Exercise requirements: Copy every one of the records below word for word, line by line.

Information supplied:

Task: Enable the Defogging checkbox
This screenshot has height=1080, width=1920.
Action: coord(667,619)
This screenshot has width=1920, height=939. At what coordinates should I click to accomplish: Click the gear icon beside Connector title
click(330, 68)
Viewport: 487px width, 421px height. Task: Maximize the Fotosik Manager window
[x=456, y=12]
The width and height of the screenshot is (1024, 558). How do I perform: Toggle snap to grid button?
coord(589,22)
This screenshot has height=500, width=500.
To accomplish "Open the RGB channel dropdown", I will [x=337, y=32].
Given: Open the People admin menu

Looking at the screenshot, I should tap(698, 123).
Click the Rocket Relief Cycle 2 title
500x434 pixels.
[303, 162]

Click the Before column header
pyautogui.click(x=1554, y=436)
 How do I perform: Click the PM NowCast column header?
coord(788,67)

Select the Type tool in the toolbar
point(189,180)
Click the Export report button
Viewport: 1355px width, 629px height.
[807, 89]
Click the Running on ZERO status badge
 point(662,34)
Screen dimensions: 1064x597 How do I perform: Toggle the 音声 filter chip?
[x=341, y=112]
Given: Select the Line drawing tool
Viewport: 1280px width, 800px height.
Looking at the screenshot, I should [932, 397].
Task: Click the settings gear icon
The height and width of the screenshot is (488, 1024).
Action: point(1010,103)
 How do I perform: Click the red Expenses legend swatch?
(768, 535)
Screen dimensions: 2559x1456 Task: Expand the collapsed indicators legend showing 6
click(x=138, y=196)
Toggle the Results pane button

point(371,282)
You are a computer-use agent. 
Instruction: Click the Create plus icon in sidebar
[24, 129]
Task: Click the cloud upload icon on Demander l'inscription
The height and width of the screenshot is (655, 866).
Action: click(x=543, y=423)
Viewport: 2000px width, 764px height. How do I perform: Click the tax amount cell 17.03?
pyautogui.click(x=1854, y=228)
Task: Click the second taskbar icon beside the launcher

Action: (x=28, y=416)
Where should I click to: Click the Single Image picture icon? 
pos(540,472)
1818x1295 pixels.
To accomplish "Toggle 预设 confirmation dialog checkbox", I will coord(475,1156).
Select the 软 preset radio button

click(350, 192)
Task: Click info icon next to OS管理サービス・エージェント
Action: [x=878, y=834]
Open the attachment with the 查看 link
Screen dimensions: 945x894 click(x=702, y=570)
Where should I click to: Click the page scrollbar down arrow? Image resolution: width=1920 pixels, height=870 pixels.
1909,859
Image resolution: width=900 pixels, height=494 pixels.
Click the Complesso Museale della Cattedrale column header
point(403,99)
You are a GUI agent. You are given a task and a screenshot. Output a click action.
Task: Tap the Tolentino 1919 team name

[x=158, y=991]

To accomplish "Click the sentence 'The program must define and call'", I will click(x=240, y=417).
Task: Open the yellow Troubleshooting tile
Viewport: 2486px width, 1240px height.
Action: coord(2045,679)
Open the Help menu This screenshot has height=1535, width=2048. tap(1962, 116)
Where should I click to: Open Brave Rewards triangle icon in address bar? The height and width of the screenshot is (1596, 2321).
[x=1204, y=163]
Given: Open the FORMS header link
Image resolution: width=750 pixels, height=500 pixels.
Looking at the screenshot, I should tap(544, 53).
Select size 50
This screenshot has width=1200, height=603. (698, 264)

Response to the exercise:
Task: Enable the Defogging checkbox
This screenshot has height=1080, width=1920.
Action: coord(667,619)
This screenshot has width=1920, height=939. At what coordinates should I click to accomplish: Click the gear icon beside Connector title
click(330, 68)
Viewport: 487px width, 421px height. Task: Maximize the Fotosik Manager window
[x=456, y=12]
The width and height of the screenshot is (1024, 558). How do I perform: Toggle snap to grid button?
coord(589,22)
This screenshot has height=500, width=500.
To accomplish "Open the RGB channel dropdown", I will [x=337, y=32].
Given: Open the People admin menu

Looking at the screenshot, I should tap(698, 123).
Click the Rocket Relief Cycle 2 title
500x434 pixels.
[303, 162]

Click the Before column header
pyautogui.click(x=1554, y=436)
 How do I perform: Click the PM NowCast column header?
coord(788,67)

Select the Type tool in the toolbar
point(189,180)
Click the Export report button
Viewport: 1355px width, 629px height.
[807, 89]
Click the Running on ZERO status badge
 point(662,34)
Screen dimensions: 1064x597 How do I perform: Toggle the 音声 filter chip?
[x=341, y=112]
Given: Select the Line drawing tool
Viewport: 1280px width, 800px height.
Looking at the screenshot, I should [932, 397].
Task: Click the settings gear icon
The height and width of the screenshot is (488, 1024).
Action: point(1010,103)
 How do I perform: Click the red Expenses legend swatch?
(768, 535)
Screen dimensions: 2559x1456 Task: Expand the collapsed indicators legend showing 6
click(x=138, y=196)
Toggle the Results pane button

point(371,282)
You are a computer-use agent. 
Instruction: Click the Create plus icon in sidebar
[24, 129]
Task: Click the cloud upload icon on Demander l'inscription
The height and width of the screenshot is (655, 866).
Action: click(x=543, y=423)
Viewport: 2000px width, 764px height. How do I perform: Click the tax amount cell 17.03?
pyautogui.click(x=1854, y=228)
Task: Click the second taskbar icon beside the launcher

Action: (x=28, y=416)
Where should I click to: Click the Single Image picture icon? 
pos(540,472)
1818x1295 pixels.
To accomplish "Toggle 预设 confirmation dialog checkbox", I will coord(475,1156).
Select the 软 preset radio button

click(350, 192)
Task: Click info icon next to OS管理サービス・エージェント
Action: [x=878, y=834]
Open the attachment with the 查看 link
Screen dimensions: 945x894 click(x=702, y=570)
Where should I click to: Click the page scrollbar down arrow? Image resolution: width=1920 pixels, height=870 pixels.
1909,859
Image resolution: width=900 pixels, height=494 pixels.
Click the Complesso Museale della Cattedrale column header
point(403,99)
You are a GUI agent. You are given a task and a screenshot. Output a click action.
Task: Tap the Tolentino 1919 team name

[x=158, y=991]

To accomplish "Click the sentence 'The program must define and call'", I will click(x=240, y=417).
Task: Open the yellow Troubleshooting tile
Viewport: 2486px width, 1240px height.
Action: coord(2045,679)
Open the Help menu This screenshot has height=1535, width=2048. tap(1962, 116)
Where should I click to: Open Brave Rewards triangle icon in address bar? The height and width of the screenshot is (1596, 2321).
[x=1204, y=163]
Given: Open the FORMS header link
Image resolution: width=750 pixels, height=500 pixels.
Looking at the screenshot, I should tap(544, 53).
Select size 50
This screenshot has width=1200, height=603. (698, 264)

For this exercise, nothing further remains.